======== Dataset content ========

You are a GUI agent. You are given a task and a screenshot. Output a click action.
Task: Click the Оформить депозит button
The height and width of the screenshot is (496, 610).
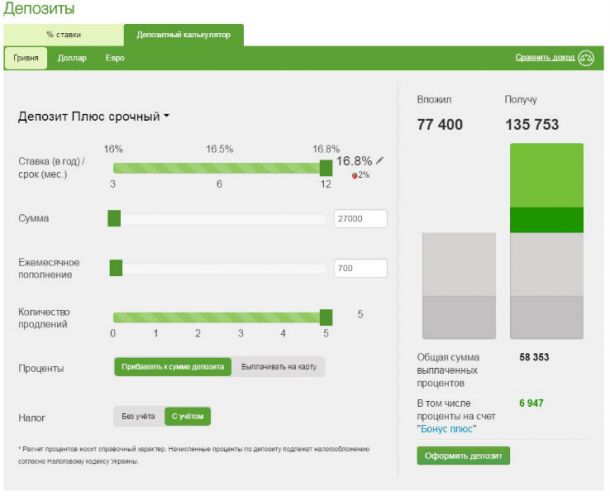click(463, 456)
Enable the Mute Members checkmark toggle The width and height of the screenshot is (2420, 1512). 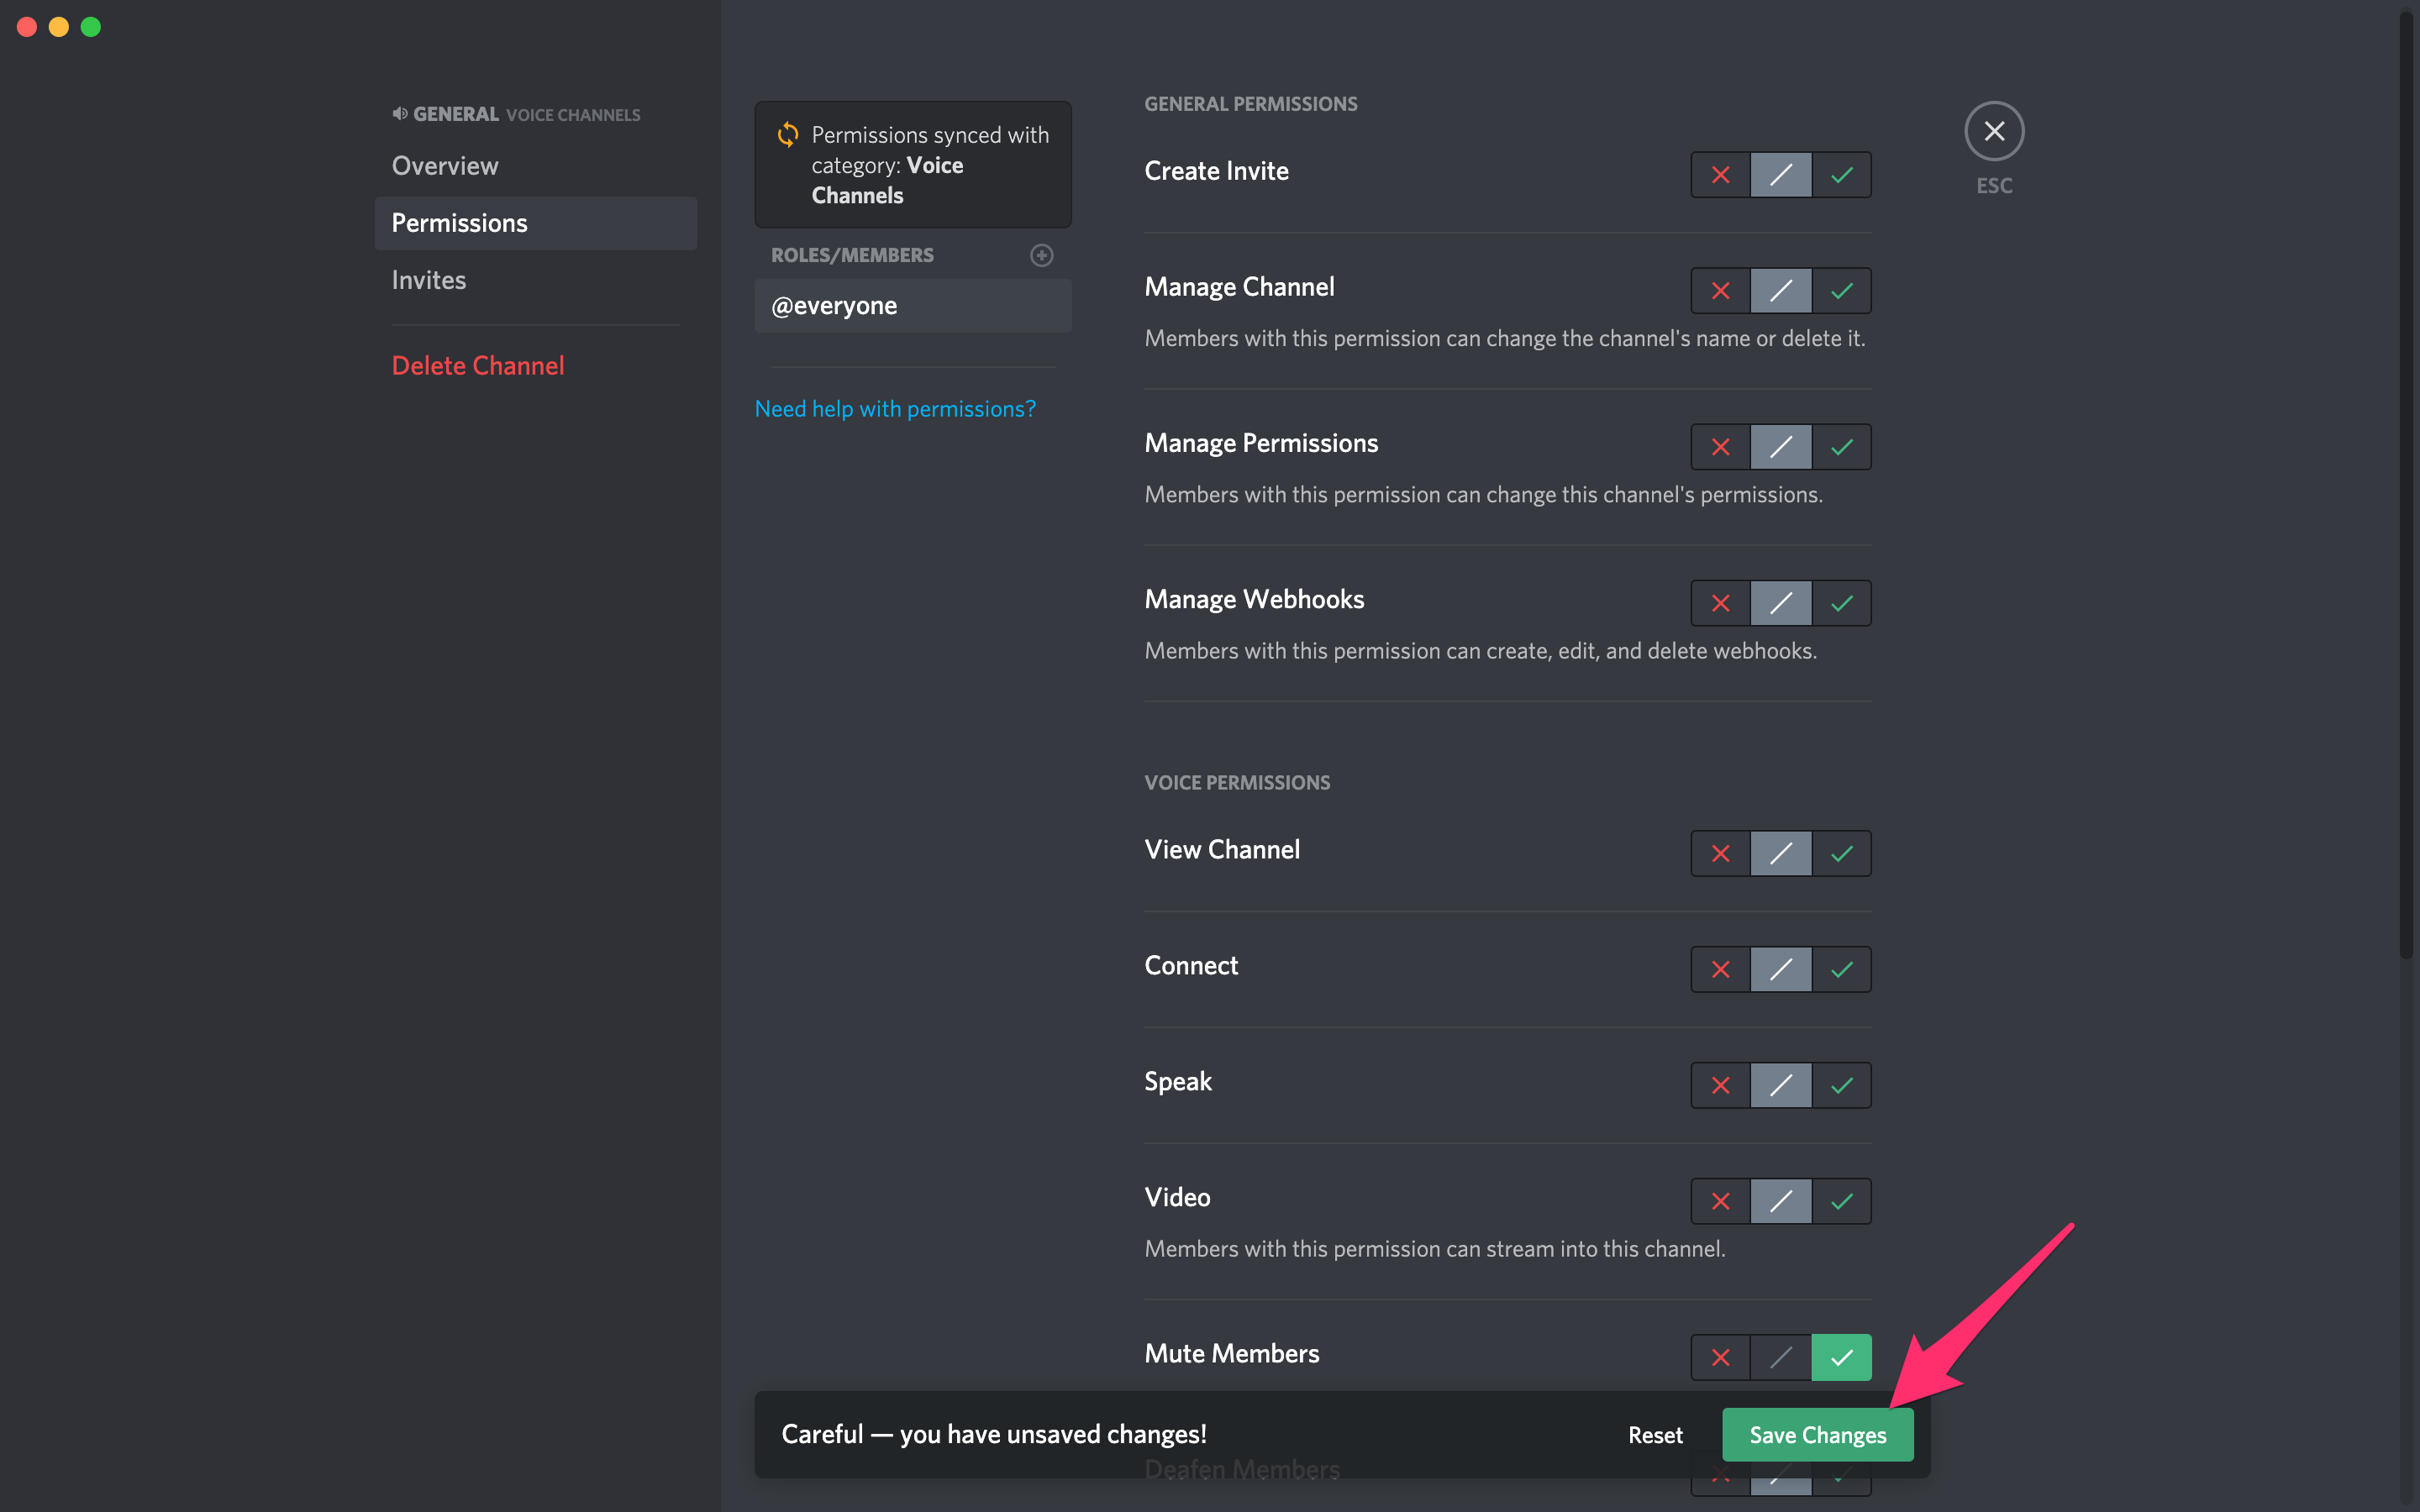tap(1842, 1357)
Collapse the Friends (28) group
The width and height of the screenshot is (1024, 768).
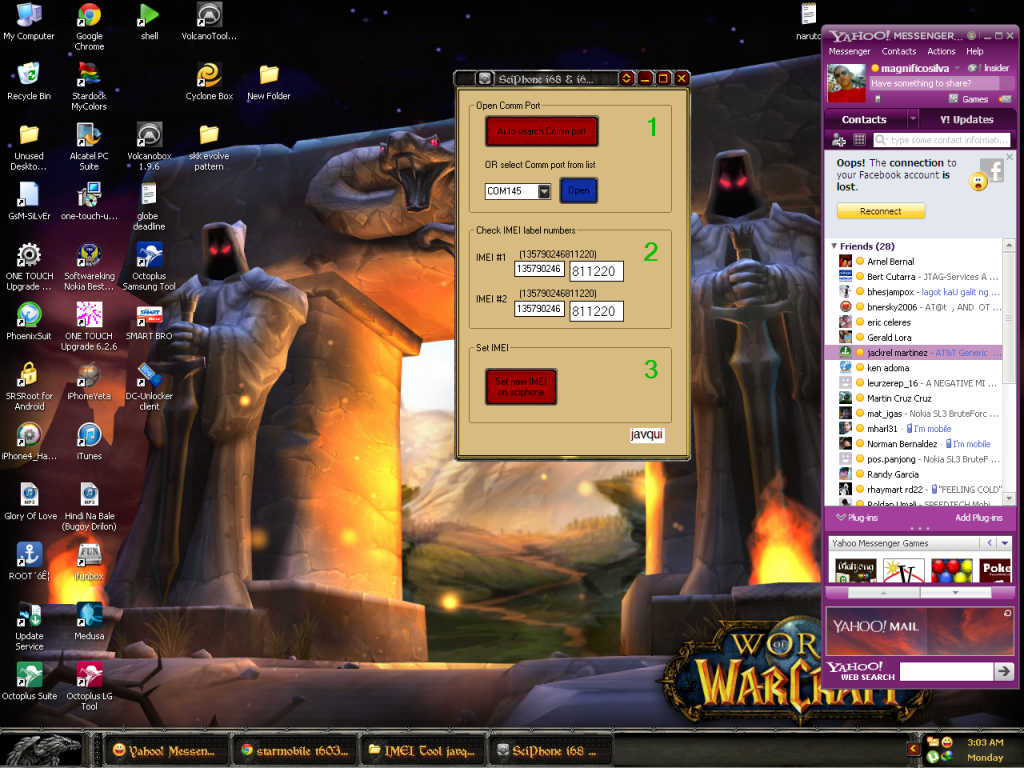coord(834,246)
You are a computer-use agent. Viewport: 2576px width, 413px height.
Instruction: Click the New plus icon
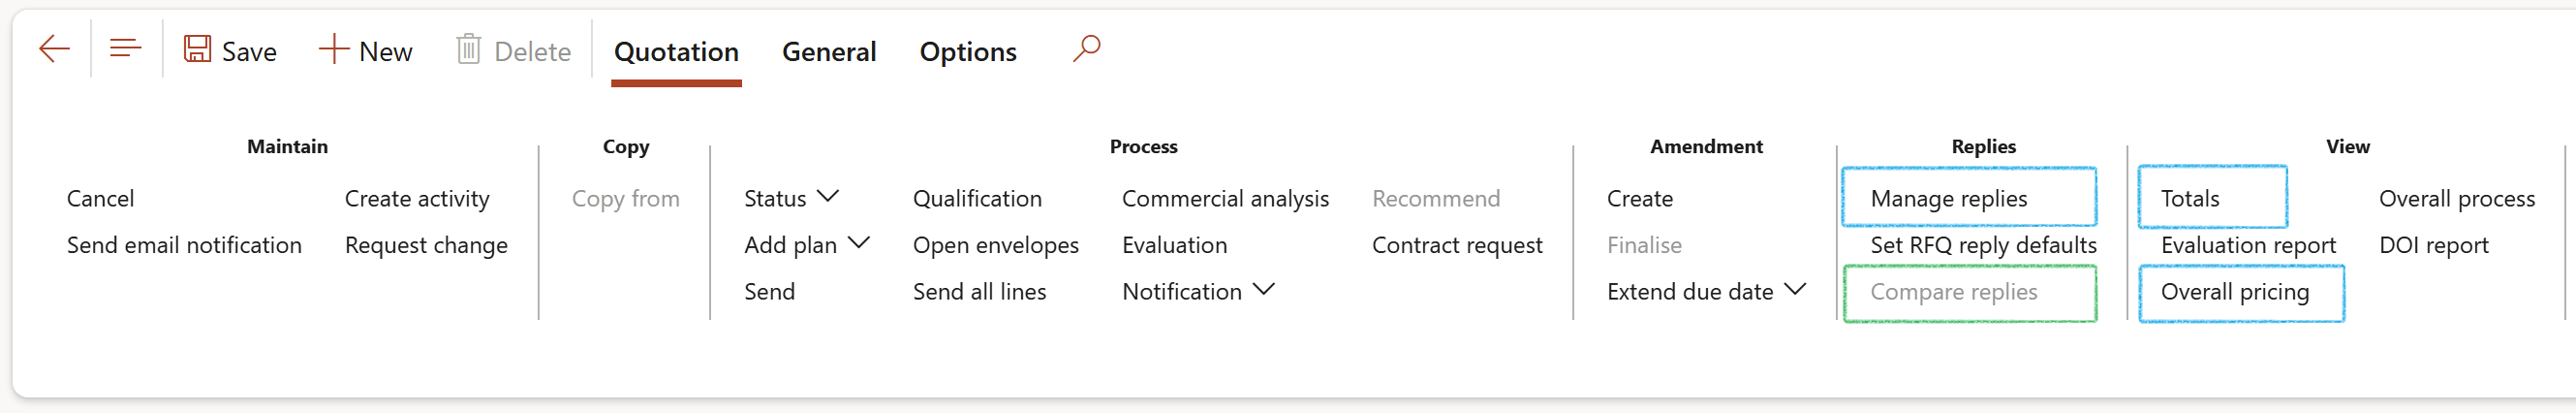click(x=333, y=49)
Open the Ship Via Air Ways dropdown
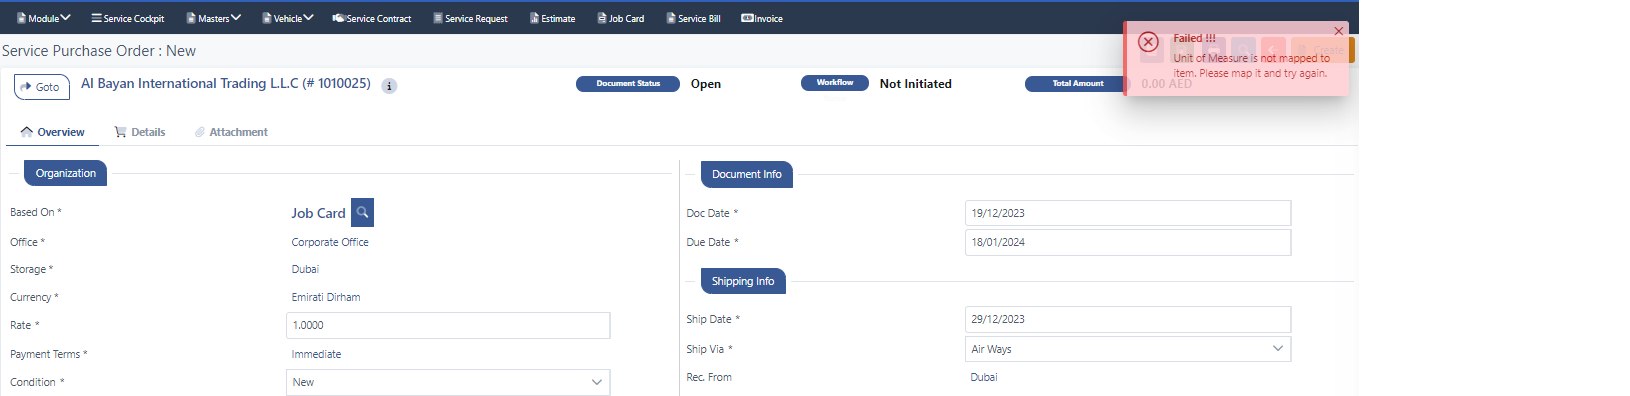Screen dimensions: 1630x396 tap(1128, 349)
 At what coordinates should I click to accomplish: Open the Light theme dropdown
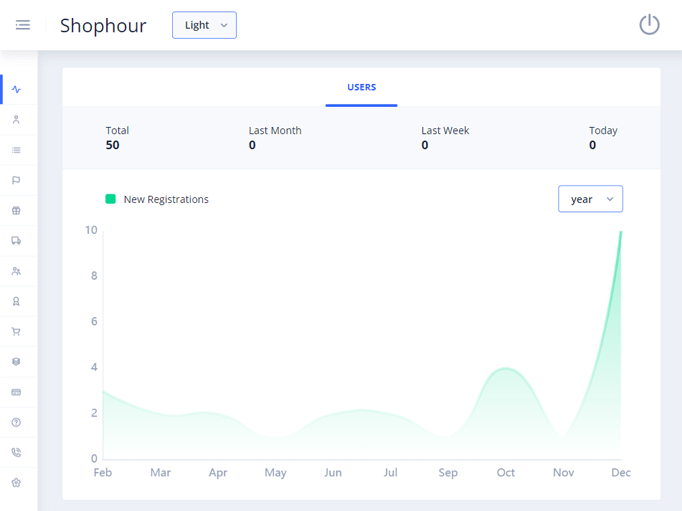click(x=204, y=25)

========

[Brief]: Copy exactly, leaving out pictures, the lines from the line containing "Collapse the Friends (28) group" through the last line of the records.

[The completed task]:
Collapse the Friends (28) group
The width and height of the screenshot is (1024, 768).
coord(834,246)
You are a computer-use agent. Viewport: 2576px width, 413px height.
Instruction: Click the New plus icon
click(x=333, y=49)
Open the Ship Via Air Ways dropdown
Screen dimensions: 1630x396 tap(1128, 349)
 At what coordinates should I click to accomplish: Open the Light theme dropdown
click(x=204, y=25)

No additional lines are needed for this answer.